O Brasil precisa aproveitar o potencial de produção em grande escala de grãos e carnes para ganhar mercados

O presidente da C.Vale, Alfredo Lang, ressalta o papel do país como um dos principais fornecedores de proteínas para o mundo

O Brasil precisa aproveitar o potencial de produção em grande escala de grãos e carnes para ganhar mercados

Alfredo Lang é presidente da C.Vale, cargo que ocupa desde 1995. Engenheiro agrônomo formado pela Universidade Federal de Santa Maria (UFSM), entrou para a cooperativa paranaense em 1976.

Por Humberto Luis Marques

 

O mercado de carnes viveu um ano bem complicado. O setor ainda sofria os rescaldos da Operação Trapaça, um desdobramento da Operação Carne Fraca, quando veio a greve dos caminhoneiros. O embargo europeu à carne de frango brasileira, as dificuldades em exportar devido a paralização dos caminhões e acesso aos portos e um consumo interno enfraquecido devido aos 13 milhões de desempregados e uma economia que ainda cresce muito lentamente, levaram o setor a ver suas margens apertarem, principalmente com a sobra do produto no mercado nacional.

O cenário começou a mudar no segundo semestre, quando a alta do dólar gerou oportunidades no mercado externo, reduzindo a oferta doméstica de carne. Em grãos, o comércio deslanchou, já que os patamares de preço estavam melhores. “No resumo do ano, podemos dizer que o faturamento vai aumentar, mas a rentabilidade dos negócios vai ficar bem abaixo do desejável”, comenta Alfredo Lang, presidente da cooperativa C.Vale.

A C.Vale é uma das maiores cooperativas singulares do agronegócio do País. Com um faturamento anual de R$ 8 bilhões, ela possui aproximadamente 21 mil cooperados atuando em atividades como grãos, frangos, leite, suínos, mandioca e peixes. Nos últimos anos, investiu na construção do maior abatedouro de tilápias do País, além de direcionar recursos para implantar um complexo avícola que produz cerca de 530 mil frangos/dia.

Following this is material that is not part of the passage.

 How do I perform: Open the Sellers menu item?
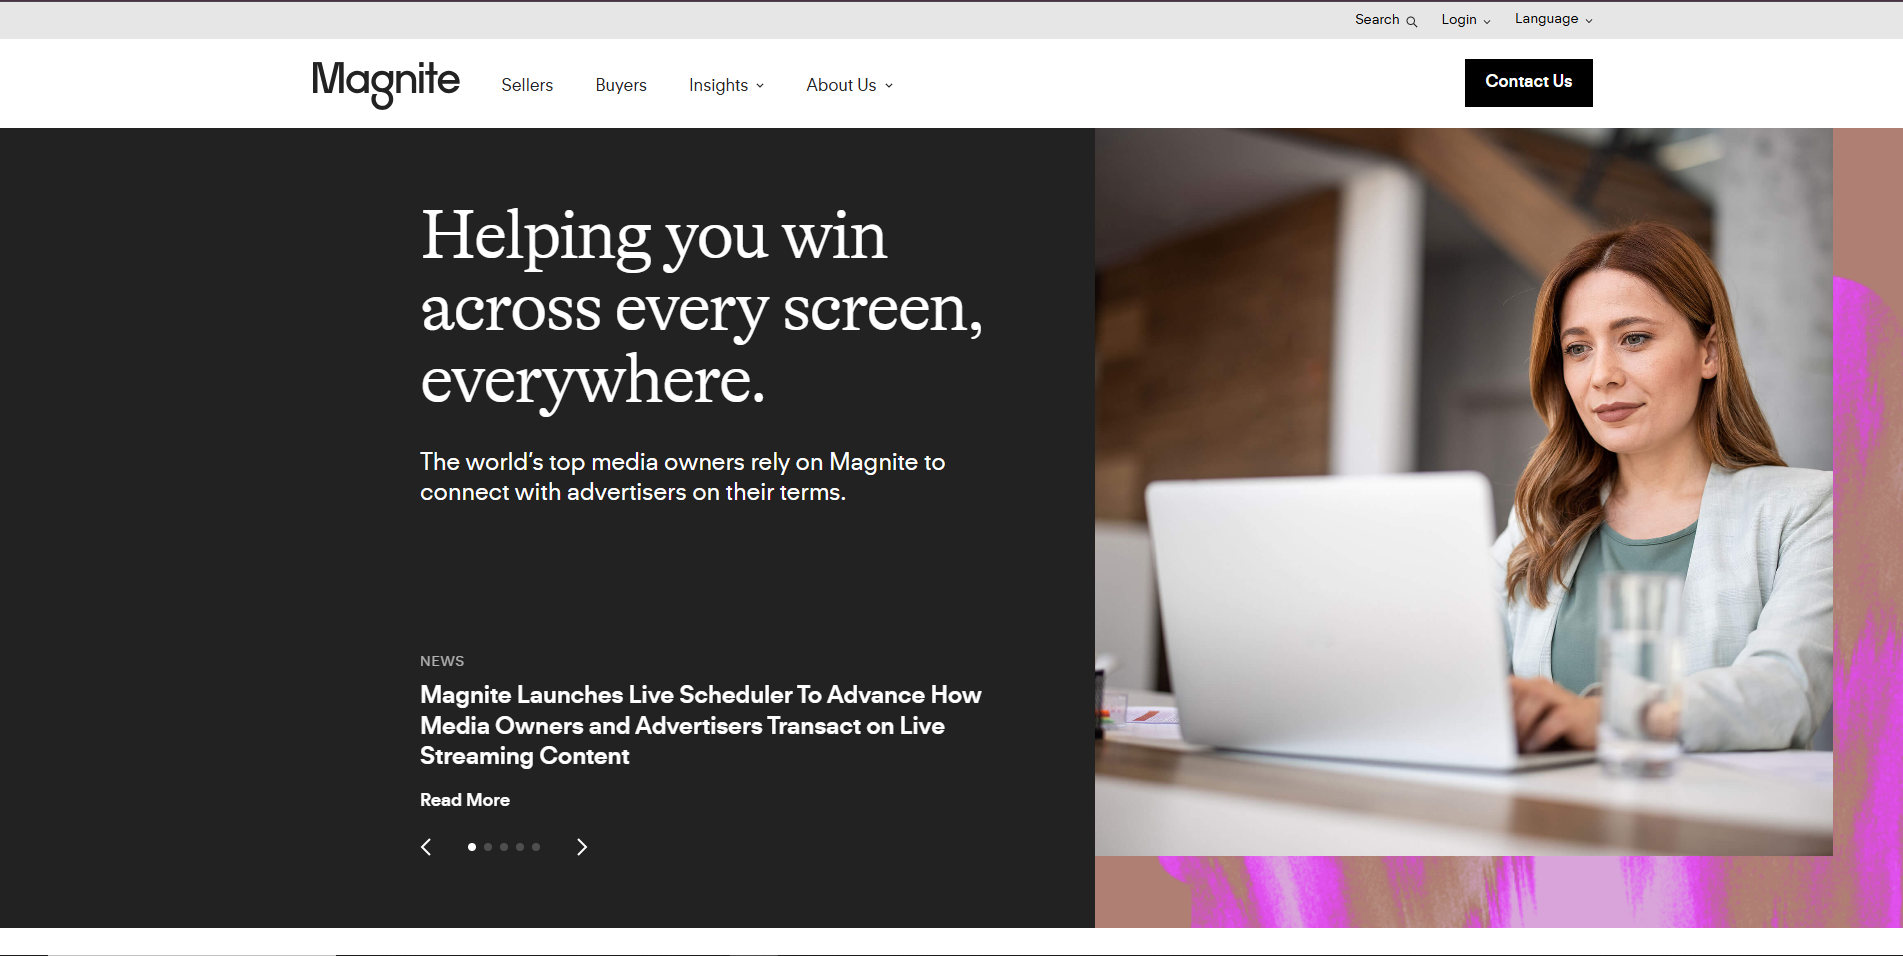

Para Lang, o Brasil precisa aproveitar o seu natural potencial de produção de proteínas em grande escala para ganhar mais mercado. Só que, para isso, tem de avançar em questões de sanidade, “melhorando ainda mais a segurança alimentar dos produtos exportados”. “Não podemos dar tiro no próprio pé superdimensionando problemas que podemos resolver internamente, sem escândalos. Entendo que nossa diplomacia comercial não pode se deixar guiar por ideologias. Temos que oferecer os produtos que os clientes quiserem, desde que nos seja rentável, independentemente da ideologia do país”, ressalta o presidente da C.Vale. Confira a entrevista na íntegra.

 

Avicultura Industrial – A C.Vale está entre as maiores empresas de agronegócio do país, atuando em vários segmentos agrícolas e pecuários. Dentro dessa trajetória de mais de 50 anos, quais as estratégias adotadas que impulsionaram a cooperativa à posição que ela ocupa hoje?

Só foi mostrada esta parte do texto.